The order marks the fifth straight year the Governor's office has told department heads to come up with additional reductions.
The cuts again hit higher education and public health.
Together, the University System of Georgia and Department of Community Health are shouldering about half the Governor's requested cuts.
Most K-12 school funding is spared.
Jeff Humphreys of University of Georgia's Selig Center for Economic Growth says, the reductions surprise him.
"They are not necessary if everything goes perfectly," Humphreys says. "In other words, if we don't go back into recession and we don't get additional mandates from the federal government."

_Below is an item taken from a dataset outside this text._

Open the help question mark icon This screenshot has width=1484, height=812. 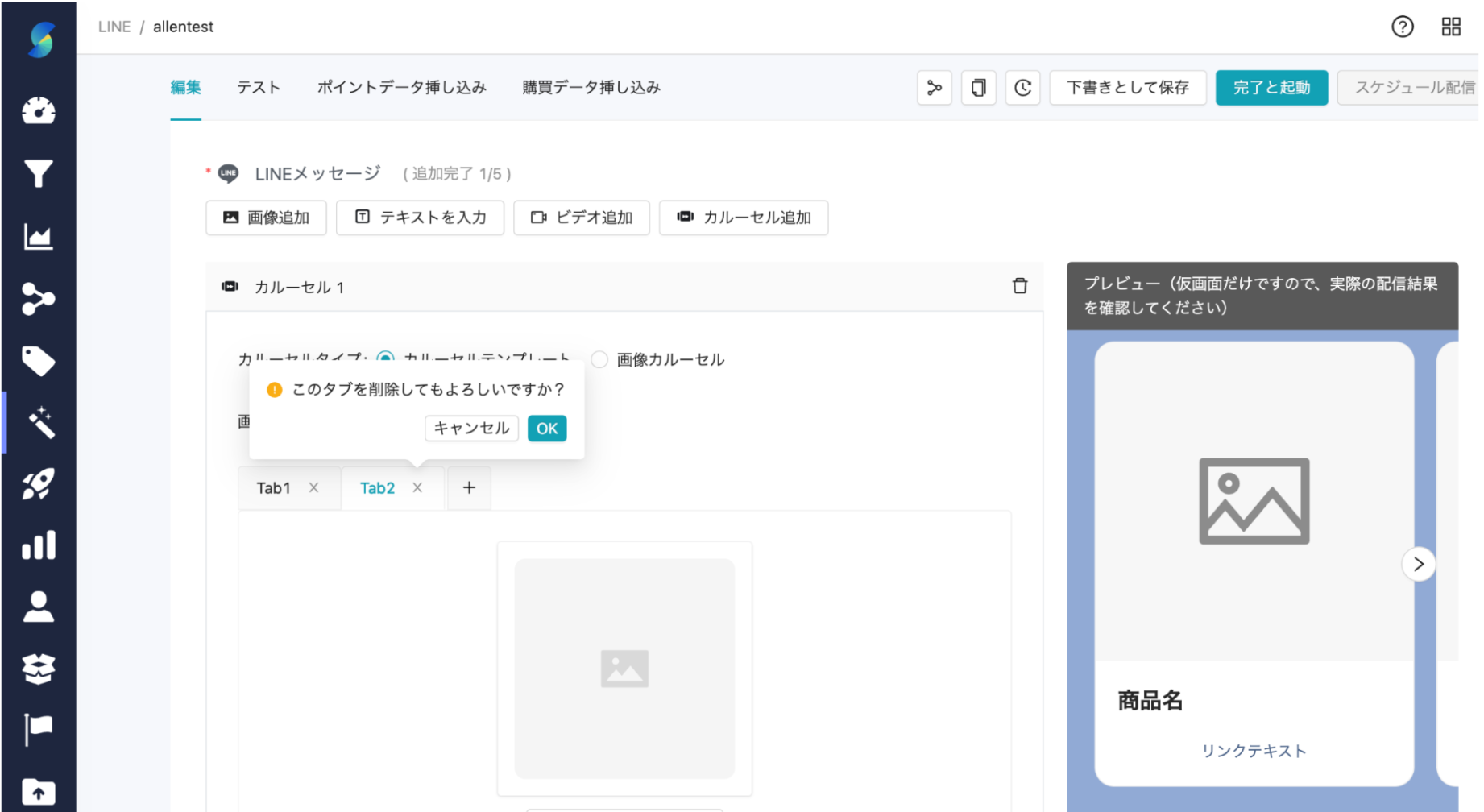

But Humphreys says, there's a 25% chance the economy will go back into recession and Congress could push its budget problems onto the states.
Many agencies are waiting to respond to the order.
Some will consider layoffs.
"Right now, I think that taxes that we have in place in Georgia are capabale of generating revenue growth of close to 5%, maybe a little less than 5%, about the same kind of growth that we saw last year," Humphreys says. "But that's assuming we avoid a recession."
Humphreys says, uncertainties in Europe over the economy and in Washington over the federal budget make it hard for states to predict revenues.
National job figures released Friday show that over the past 30 monhts, governments have cut about the same number of jobs as private companies have added in manufacturing.